The stationarity tests conducted (ADF, KPSS, PP, and Zivot–Andrews) confirmed that the raw series for the indices were non-stationary, which led to the application of differencing to stabilize the time series. This step was critical in enhancing the robustness and accuracy of the models used. The study also highlighted the differentiated impact of ESG criteria on the MASI and MASI ESG indices. The increased volatility of the MASI ESG index indicates a higher sensitivity to ESG factors, suggesting that ESG stocks are more exposed to market adjustments and regulatory changes. Conversely, the lower predictability of MASI ESG returns compared to traditional MASI suggests that these stocks may be more prone to fluctuations due to external factors, such as policy changes and shifts in investor sentiment towards socially responsible investment (SRI).

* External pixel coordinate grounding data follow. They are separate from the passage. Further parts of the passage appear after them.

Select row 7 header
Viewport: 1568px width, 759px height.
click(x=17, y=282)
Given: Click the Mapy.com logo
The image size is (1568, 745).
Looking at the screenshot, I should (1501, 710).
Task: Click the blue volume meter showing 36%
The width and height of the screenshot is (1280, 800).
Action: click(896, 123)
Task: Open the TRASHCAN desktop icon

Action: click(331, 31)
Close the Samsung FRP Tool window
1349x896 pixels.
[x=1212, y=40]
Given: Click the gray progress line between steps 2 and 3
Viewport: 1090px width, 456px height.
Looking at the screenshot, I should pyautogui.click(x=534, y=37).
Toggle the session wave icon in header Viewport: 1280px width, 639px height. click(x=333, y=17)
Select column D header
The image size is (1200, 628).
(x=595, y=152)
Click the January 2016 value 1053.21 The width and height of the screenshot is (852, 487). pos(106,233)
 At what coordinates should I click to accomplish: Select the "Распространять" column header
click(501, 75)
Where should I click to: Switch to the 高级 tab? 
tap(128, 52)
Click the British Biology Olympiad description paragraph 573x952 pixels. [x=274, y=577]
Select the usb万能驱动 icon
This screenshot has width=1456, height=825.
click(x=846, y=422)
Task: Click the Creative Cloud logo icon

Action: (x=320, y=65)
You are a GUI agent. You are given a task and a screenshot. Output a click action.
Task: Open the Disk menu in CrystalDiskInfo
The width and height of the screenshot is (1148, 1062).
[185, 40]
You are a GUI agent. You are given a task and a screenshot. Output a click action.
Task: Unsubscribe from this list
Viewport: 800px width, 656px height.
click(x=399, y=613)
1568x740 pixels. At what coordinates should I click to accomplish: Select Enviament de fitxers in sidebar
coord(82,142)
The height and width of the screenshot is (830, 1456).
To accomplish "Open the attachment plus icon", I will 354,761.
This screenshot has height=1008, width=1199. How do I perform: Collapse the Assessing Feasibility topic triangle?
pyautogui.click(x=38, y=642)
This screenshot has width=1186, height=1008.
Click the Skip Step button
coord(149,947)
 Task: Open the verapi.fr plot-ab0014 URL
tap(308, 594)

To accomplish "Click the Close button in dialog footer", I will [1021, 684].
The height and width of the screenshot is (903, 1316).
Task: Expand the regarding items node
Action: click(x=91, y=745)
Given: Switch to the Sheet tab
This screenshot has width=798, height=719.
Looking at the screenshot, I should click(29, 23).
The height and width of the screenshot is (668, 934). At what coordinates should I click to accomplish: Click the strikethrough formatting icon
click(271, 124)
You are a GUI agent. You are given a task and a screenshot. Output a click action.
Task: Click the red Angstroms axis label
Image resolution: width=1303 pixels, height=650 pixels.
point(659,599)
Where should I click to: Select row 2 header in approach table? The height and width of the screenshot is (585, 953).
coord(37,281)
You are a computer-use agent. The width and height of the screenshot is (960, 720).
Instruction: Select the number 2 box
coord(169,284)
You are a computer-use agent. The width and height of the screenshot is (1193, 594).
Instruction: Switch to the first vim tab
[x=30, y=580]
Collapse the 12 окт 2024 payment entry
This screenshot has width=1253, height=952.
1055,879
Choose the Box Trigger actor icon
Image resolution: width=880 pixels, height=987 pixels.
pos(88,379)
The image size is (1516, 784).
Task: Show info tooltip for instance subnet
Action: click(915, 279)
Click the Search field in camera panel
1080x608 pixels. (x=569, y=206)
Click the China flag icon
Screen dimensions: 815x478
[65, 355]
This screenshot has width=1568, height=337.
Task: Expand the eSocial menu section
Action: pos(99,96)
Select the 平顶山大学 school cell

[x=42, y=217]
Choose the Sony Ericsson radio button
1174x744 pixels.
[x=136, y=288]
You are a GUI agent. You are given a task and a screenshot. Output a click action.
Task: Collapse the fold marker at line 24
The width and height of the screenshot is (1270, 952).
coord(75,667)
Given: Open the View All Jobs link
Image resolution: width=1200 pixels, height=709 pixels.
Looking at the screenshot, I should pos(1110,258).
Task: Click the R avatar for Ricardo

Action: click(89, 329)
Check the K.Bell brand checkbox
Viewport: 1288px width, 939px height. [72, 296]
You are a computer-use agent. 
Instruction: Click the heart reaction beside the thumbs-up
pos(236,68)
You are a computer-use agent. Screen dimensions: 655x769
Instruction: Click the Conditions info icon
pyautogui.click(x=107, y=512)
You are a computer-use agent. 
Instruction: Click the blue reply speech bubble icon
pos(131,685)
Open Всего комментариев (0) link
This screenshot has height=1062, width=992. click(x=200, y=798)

From an economic standpoint, these findings highlight the growing importance of integrating ESG criteria into investment strategies, particularly in emerging markets. The increased volatility of the MASI ESG index underscores the need for investors and asset managers to adapt their strategies by considering ESG factors as both a differentiation tool and a means of enhancing risk management. The study’s implications for stakeholders are significant; it suggests that investors must pay close attention to the risks associated with ESG investments, particularly in periods of heightened market volatility. Furthermore, regulators are encouraged to promote greater transparency and integrate ESG criteria into financial models to enhance market resilience against global uncertainties.

The study also supports the hypothesis that integrating ESG criteria into financial models can improve their forecasting effectiveness. While the impact of ESG on volatility was more nuanced, its influence on return predictability was substantial. This reinforces the argument that ESG factors provide valuable insights, particularly during periods of economic crises or significant market fluctuations.

In terms of policy implications, the study suggests that regulators could leverage forecasting models to anticipate systemic shocks and adjust prudential requirements accordingly. Policymakers could also implement fiscal or regulatory incentives to encourage ESG investment, such as fostering greater transparency and incentivizing companies to adopt sustainable practices. This would not only improve market stability but also contribute to the transition towards a more responsible economy.

In conclusion, the findings from the evaluation of the ARIMA and ARCH models for the MASI and MASI ESG indices provide essential insights for investors, portfolio managers, and regulators. The integration of ESG criteria, combined with advanced volatility forecasting models, offers a more nuanced understanding of market dynamics and strengthens the ability to predict returns and volatility. These results underscore the need for market participants to adapt their strategies and risk management policies to the evolving landscape of financial markets. Furthermore, the findings call for regulatory frameworks that support the integration of ESG factors, enhancing both market resilience and the adoption of sustainable practices. As a recommendation, future studies could explore the potential of artificial intelligence and machine learning techniques to further enhance forecasting accuracy, particularly in the context of the complex and dynamic nature of emerging markets.